The report by Swiss-based research consultancy Earth Action warns today (28 July) is the point in the year where the amount of short-life plastic waste being produced annually exceeds the global capacity to manage it effectively.
According to Earth Action, more than 68.5 million tonnes of short-life plastic will be mismanaged around the world and pollute the environment this year.
The study states that while overall plastic waste has been well-managed this year, global production of short-life plastic expected to reach 159 million tonnes in 2023.
This means the international capacity for managing plastics without leakage will no longer meet demand for the rest of the year.
As a result, the report estimates 43% of all plastic waste is projected to be mismanaged at the end of its life – equivalent to more than 68.5 million tonnes of short-life plastics polluting the environment this year alone.
The report also highlights that the plastic waste crisis disproportionately impacts the countries in the Global South.
Countries such as Bangladesh, Ecuador, India and South Africa are some of those in the Global South that have been defined by Earth Action as “waste sponges”, a country that has low consumption of plastic yet a high level of plastic pollution arising from it through plastic imports.
Collectively, the “waste sponge” countries account for 66.86 days out of the total 157 days of plastic overshoot projected to occur in 2023.
Sarah Perreard, co-chief executive of Earth Action, said in an interview that governments and corporations need to accurately and transparently measure their plastic footprints in terms of consumption, waste mismanagement and leakage in the same way many corporations do already.
She added one of the issues in many countries there is no waste infrastructure in place, or that the systems already in place are based on linear economic models.
“We need to have more circular infrastructure models being developed,” she told me.

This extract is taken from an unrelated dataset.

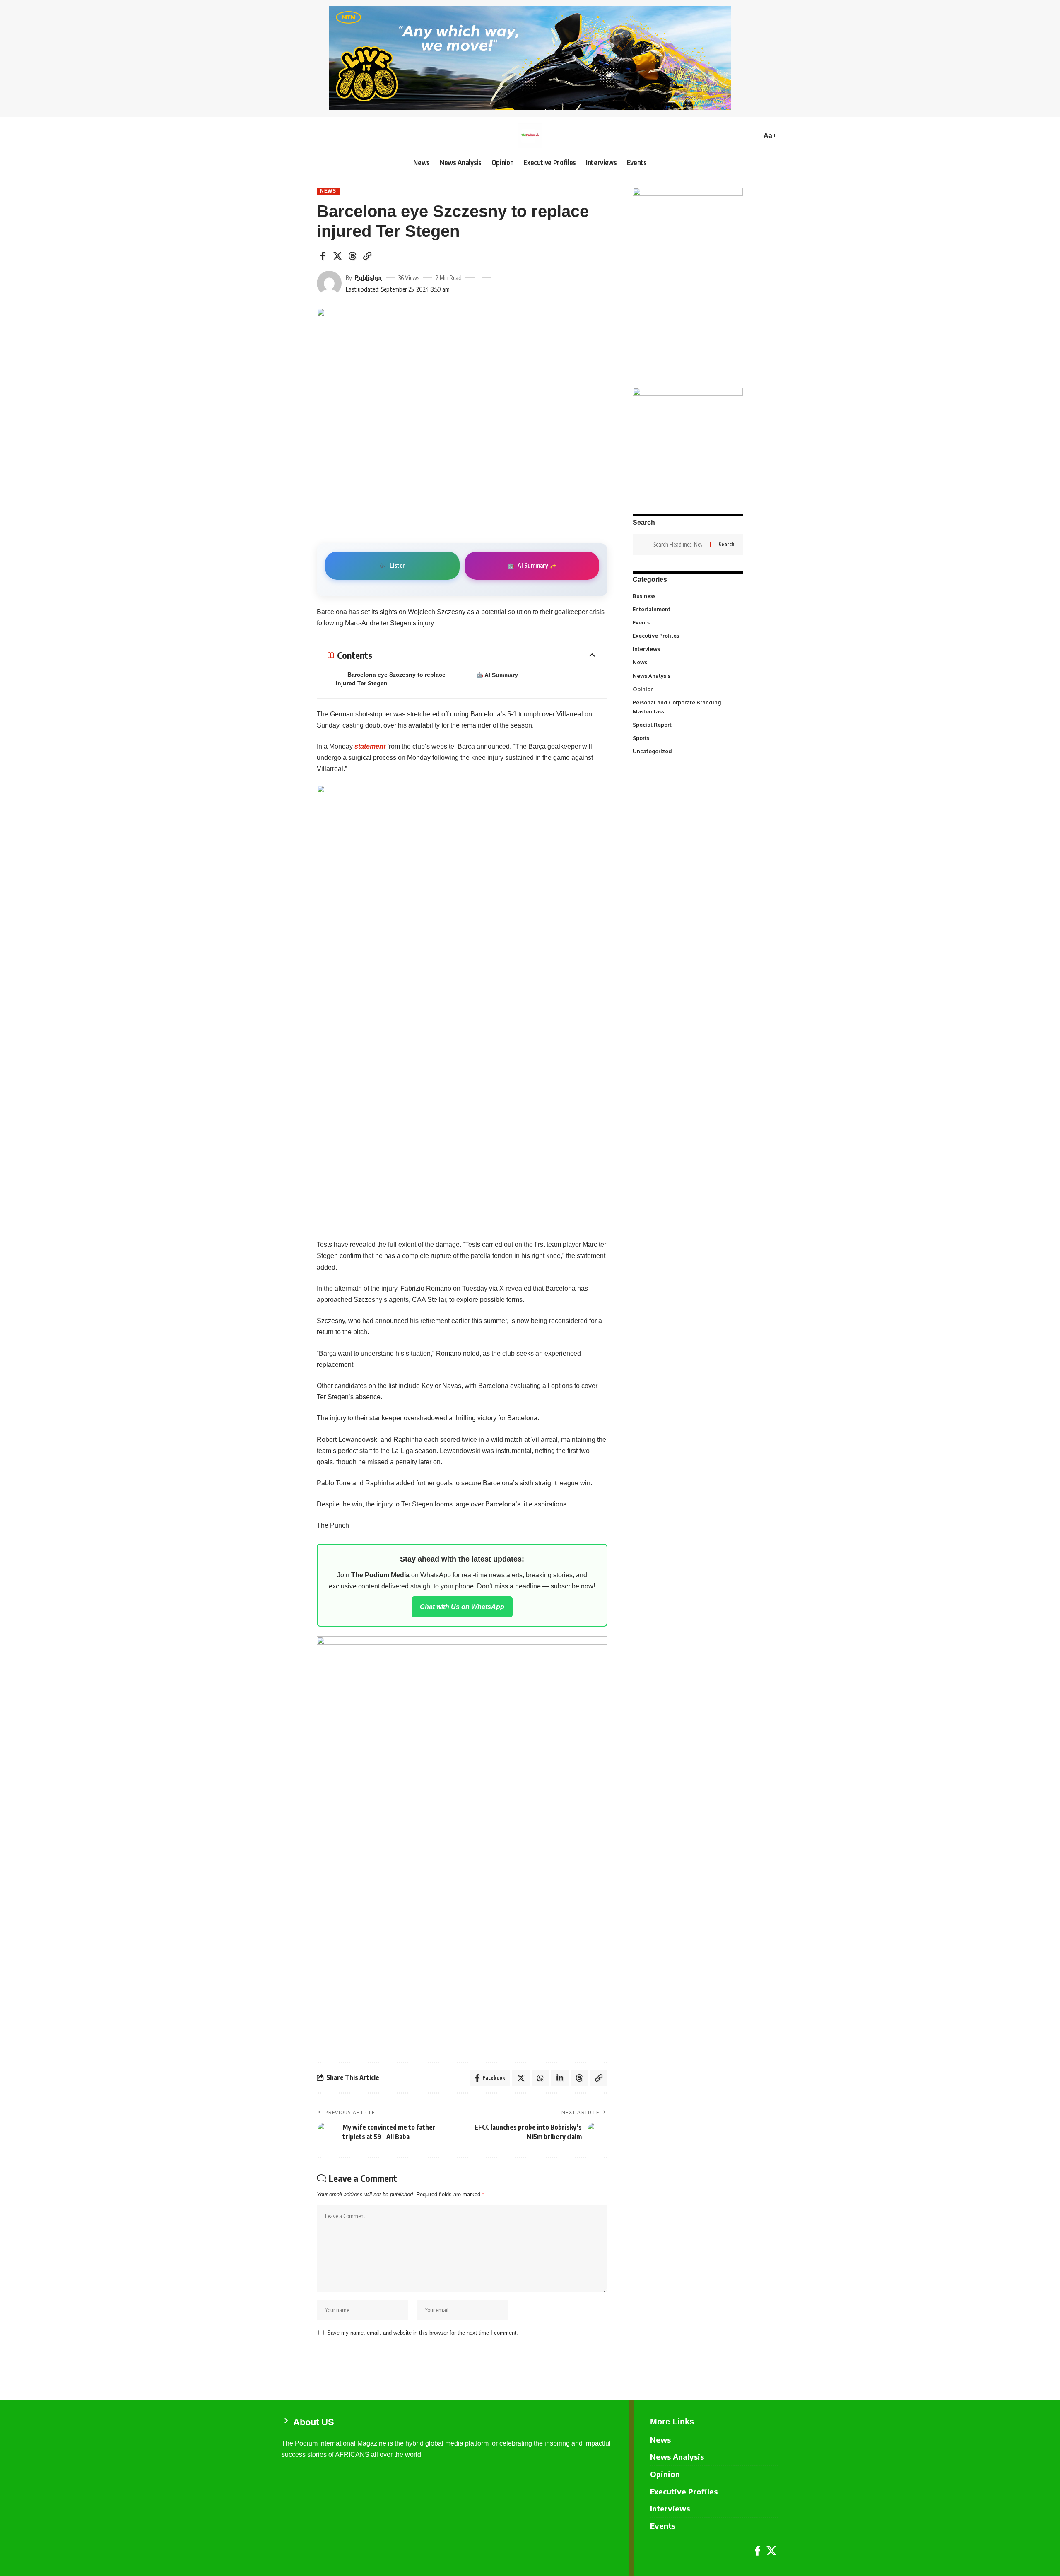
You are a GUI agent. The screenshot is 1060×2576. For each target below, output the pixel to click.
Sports (687, 737)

“That means infrastructure for reuse and repair. Recycling is just a small part of the response and we’re advocating for governments to become involved in the creation of tools to allow current business models to become circular.”
In a statement, the founder and CEO of Earth Action, Julien Boucher said today should be a pivotal moment in the global plastic waste crisis.
‘Without this, the plastic overshoot day date will only be brought forward every year. If we can measure and report our carbon footprints, why can’t we do the same for plastic?’
The WWF’s global initiative lead, John Duncan added in a statement the inequalities inherent in the current plastics system have kept the plastic pollution problem “out-of-sight and out-of-mind for many”.
And he added the social, economic, and ecological burden have been borne by lower income countries and poorer communities.
“While improving global waste management capabilities will help, we need to focus our efforts on upstream reduction and design of the system, which is where the biggest opportunities lie,” added Duncan.